*Task statement*.
The entries below are to be duplicated exactly, with nothing left out.

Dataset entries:
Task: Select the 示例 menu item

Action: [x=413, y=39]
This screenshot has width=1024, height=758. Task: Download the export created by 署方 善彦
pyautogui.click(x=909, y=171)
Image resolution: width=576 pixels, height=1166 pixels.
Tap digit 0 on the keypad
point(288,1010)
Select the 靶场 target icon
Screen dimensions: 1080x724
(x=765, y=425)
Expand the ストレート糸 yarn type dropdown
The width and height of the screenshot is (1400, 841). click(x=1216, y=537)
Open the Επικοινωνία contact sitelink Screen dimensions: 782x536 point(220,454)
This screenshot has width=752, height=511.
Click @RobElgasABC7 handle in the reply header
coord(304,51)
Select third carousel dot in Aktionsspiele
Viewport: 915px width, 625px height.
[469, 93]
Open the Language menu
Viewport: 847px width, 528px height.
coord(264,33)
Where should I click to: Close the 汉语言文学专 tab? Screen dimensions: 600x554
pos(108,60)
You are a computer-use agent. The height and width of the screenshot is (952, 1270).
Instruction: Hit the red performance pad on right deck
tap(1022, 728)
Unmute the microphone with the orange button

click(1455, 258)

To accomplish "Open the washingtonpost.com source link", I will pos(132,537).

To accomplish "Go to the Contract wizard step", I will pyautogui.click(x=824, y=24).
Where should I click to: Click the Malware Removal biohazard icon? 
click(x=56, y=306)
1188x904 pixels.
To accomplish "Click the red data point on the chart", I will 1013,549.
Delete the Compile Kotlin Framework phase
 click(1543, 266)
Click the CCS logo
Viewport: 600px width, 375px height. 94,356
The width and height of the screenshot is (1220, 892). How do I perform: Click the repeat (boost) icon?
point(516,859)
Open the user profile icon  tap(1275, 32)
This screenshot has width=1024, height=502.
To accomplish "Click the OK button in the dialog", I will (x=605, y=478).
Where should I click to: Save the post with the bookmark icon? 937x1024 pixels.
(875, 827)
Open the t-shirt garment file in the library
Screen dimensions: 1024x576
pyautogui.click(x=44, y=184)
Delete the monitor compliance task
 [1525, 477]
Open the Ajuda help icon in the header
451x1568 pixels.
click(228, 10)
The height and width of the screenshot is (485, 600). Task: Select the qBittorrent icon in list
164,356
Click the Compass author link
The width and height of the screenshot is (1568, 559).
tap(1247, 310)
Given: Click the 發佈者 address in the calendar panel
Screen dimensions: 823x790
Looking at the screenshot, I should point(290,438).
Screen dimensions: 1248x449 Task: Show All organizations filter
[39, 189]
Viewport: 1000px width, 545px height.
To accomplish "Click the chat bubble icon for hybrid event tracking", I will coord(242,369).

*Output of the exercise*.
Task: Select the 示例 menu item

Action: [x=413, y=39]
This screenshot has width=1024, height=758. Task: Download the export created by 署方 善彦
pyautogui.click(x=909, y=171)
Image resolution: width=576 pixels, height=1166 pixels.
Tap digit 0 on the keypad
point(288,1010)
Select the 靶场 target icon
Screen dimensions: 1080x724
(x=765, y=425)
Expand the ストレート糸 yarn type dropdown
The width and height of the screenshot is (1400, 841). click(x=1216, y=537)
Open the Επικοινωνία contact sitelink Screen dimensions: 782x536 point(220,454)
This screenshot has width=752, height=511.
Click @RobElgasABC7 handle in the reply header
coord(304,51)
Select third carousel dot in Aktionsspiele
Viewport: 915px width, 625px height.
[469, 93]
Open the Language menu
Viewport: 847px width, 528px height.
coord(264,33)
Where should I click to: Close the 汉语言文学专 tab? Screen dimensions: 600x554
pos(108,60)
You are a computer-use agent. The height and width of the screenshot is (952, 1270).
Instruction: Hit the red performance pad on right deck
tap(1022, 728)
Unmute the microphone with the orange button

click(1455, 258)

To accomplish "Open the washingtonpost.com source link", I will pos(132,537).

To accomplish "Go to the Contract wizard step", I will pyautogui.click(x=824, y=24).
Where should I click to: Click the Malware Removal biohazard icon? 
click(x=56, y=306)
1188x904 pixels.
To accomplish "Click the red data point on the chart", I will 1013,549.
Delete the Compile Kotlin Framework phase
 click(1543, 266)
Click the CCS logo
Viewport: 600px width, 375px height. 94,356
The width and height of the screenshot is (1220, 892). How do I perform: Click the repeat (boost) icon?
point(516,859)
Open the user profile icon  tap(1275, 32)
This screenshot has width=1024, height=502.
To accomplish "Click the OK button in the dialog", I will (x=605, y=478).
Where should I click to: Save the post with the bookmark icon? 937x1024 pixels.
(875, 827)
Open the t-shirt garment file in the library
Screen dimensions: 1024x576
pyautogui.click(x=44, y=184)
Delete the monitor compliance task
 [1525, 477]
Open the Ajuda help icon in the header
451x1568 pixels.
click(228, 10)
The height and width of the screenshot is (485, 600). Task: Select the qBittorrent icon in list
164,356
Click the Compass author link
The width and height of the screenshot is (1568, 559).
tap(1247, 310)
Given: Click the 發佈者 address in the calendar panel
Screen dimensions: 823x790
Looking at the screenshot, I should point(290,438).
Screen dimensions: 1248x449 Task: Show All organizations filter
[39, 189]
Viewport: 1000px width, 545px height.
To accomplish "Click the chat bubble icon for hybrid event tracking", I will coord(242,369).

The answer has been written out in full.